The stability of the extracts was investigated using the six in-house internal controls. In the first stability study, the protein extracts were exposed to six freeze/thaw cycles before the endogenous vitamin D metabolites were extracted, derivatized, separated and quantified. In the second stability study, the samples containing the extracted and derivatized samples were kept at 5 °C up to 24 h in the autosampler before they were quantified. Each experiment was conducted in triplicate. The geometric means of the concentrations and the %CV and %bias, compared to fresh protein extract, were calculated and summarized in Supplementary Table S5. In summary, the freeze–thaw cycles resulted in lower concentrations and the autosampler storage resulted in increased concentrations. However, the effects associated with these biases were associated with acceptable CV% (below 15%). Furthermore, no carry-over was observed for either 25OHD₂ and 25OHD₃ based on the criterion that the signal for a blank sample injected directly after the highest calibrator standard was less than 20% of the signal of the lowest calibrator standard.

4. Discussion

We report a sensitive and robust approach for LC-MS/MS quantification of small molecule (vitamin D metabolites) based on leftover protein extract from neonatal DBS. We demonstrated that the method has acceptable precision and accuracy and is sensitive and robust. As the assay was optimized to use only 30 uL of the leftover protein extract from DBS (equivalent to 1.51 uL of whole blood), it is possible to combine this new assay with other analytical assays, such as genotyping and protein quantification. With only minor adjustments, this approach could also be used for other small molecules of interest in an efficient manner.

When interpreting results from this new assay, there are several important limitations to take into account.
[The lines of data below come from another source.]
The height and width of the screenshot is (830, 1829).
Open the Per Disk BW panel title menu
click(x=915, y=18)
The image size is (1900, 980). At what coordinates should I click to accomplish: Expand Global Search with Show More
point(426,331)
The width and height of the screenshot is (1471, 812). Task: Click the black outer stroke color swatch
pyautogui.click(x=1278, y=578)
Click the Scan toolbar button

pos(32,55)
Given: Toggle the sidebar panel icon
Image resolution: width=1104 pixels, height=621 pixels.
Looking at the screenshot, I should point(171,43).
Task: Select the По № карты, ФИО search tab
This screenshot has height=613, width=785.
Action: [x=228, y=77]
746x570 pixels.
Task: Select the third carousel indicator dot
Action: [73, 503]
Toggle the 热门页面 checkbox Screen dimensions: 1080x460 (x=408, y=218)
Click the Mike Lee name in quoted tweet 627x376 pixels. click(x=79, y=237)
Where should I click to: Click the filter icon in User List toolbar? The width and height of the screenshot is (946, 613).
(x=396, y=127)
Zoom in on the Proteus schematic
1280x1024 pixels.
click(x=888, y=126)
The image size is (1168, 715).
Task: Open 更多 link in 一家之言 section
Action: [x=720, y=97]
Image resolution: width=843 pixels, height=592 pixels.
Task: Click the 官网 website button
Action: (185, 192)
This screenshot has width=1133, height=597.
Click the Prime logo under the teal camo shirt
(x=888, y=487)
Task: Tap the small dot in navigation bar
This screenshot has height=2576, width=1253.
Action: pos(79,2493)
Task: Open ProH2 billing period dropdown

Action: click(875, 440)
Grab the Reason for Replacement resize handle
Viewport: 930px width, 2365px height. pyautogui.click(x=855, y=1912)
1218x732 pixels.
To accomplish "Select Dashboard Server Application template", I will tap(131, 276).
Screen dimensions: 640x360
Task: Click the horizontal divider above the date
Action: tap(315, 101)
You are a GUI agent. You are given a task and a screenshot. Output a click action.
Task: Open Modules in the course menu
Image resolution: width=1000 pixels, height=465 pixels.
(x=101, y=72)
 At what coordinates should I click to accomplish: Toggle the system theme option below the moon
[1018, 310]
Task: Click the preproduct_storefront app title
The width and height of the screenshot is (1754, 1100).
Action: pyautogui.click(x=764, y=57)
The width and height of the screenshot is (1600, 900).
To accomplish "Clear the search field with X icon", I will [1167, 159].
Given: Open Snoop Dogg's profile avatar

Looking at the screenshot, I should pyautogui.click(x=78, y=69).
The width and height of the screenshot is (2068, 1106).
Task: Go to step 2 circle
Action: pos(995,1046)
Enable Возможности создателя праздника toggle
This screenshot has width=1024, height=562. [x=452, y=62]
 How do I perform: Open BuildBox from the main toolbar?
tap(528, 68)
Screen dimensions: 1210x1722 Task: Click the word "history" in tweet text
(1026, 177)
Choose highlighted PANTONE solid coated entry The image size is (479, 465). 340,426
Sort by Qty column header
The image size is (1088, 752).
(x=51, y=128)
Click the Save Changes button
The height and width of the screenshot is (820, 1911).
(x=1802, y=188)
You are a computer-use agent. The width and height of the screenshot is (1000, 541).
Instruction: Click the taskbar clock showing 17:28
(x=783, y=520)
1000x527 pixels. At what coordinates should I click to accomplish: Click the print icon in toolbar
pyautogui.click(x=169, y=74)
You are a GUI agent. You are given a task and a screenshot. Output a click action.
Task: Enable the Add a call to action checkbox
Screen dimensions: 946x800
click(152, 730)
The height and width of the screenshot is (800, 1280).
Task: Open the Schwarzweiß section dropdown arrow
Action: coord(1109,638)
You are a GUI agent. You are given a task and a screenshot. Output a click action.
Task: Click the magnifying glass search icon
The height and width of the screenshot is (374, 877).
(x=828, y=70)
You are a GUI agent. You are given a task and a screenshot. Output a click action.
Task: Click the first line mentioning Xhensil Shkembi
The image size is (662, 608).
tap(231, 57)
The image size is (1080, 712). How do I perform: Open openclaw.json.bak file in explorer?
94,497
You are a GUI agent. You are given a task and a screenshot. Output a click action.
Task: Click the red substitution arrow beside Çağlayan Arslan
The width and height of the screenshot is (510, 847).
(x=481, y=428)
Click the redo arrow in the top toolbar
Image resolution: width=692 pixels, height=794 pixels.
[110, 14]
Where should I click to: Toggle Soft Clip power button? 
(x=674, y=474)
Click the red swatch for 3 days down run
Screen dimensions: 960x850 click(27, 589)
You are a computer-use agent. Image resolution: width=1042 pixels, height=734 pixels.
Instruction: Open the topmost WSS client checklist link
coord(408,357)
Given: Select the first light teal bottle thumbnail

Neonatal hematocrit is known to influence assays based on DBS [7], and information on the hematocrit for DBS is not routinely available. In order to estimate serum values of the endogenous levels of vitamin D, full blood concentrations are multiplied by a factor of 2.56 based on the assumption of a capillary hematocrit of 60% [8]. BSA has been used in protein extracts from DBS in order to stabilize proteins and thereby improve the sensitivity of protein-based analytes. However, BSA may contain (exogenous) bovine 25OHD₂ and 25OHD₃ [9]. Therefore, we recommend that laboratories should avoid methods that involve BSA if vitamin D is of interest.

Although several other sensitive LC-MS/MS vitamin D quantification assays for DBS already exist, none have reported quantification of vitamin D metabolites in protein extracts from DBS. The quantification of the 25OHD₂ and 25OHD₃ from protein extracts facilitates the assessment of a panel of vitamin D-related measures (e.g., the quantification of the concentration of vitamin D binding protein, genetic variants related to vitamin D metabolism). We believe that our new assay will facilitate this type of integrated research in neonatal archived DBS.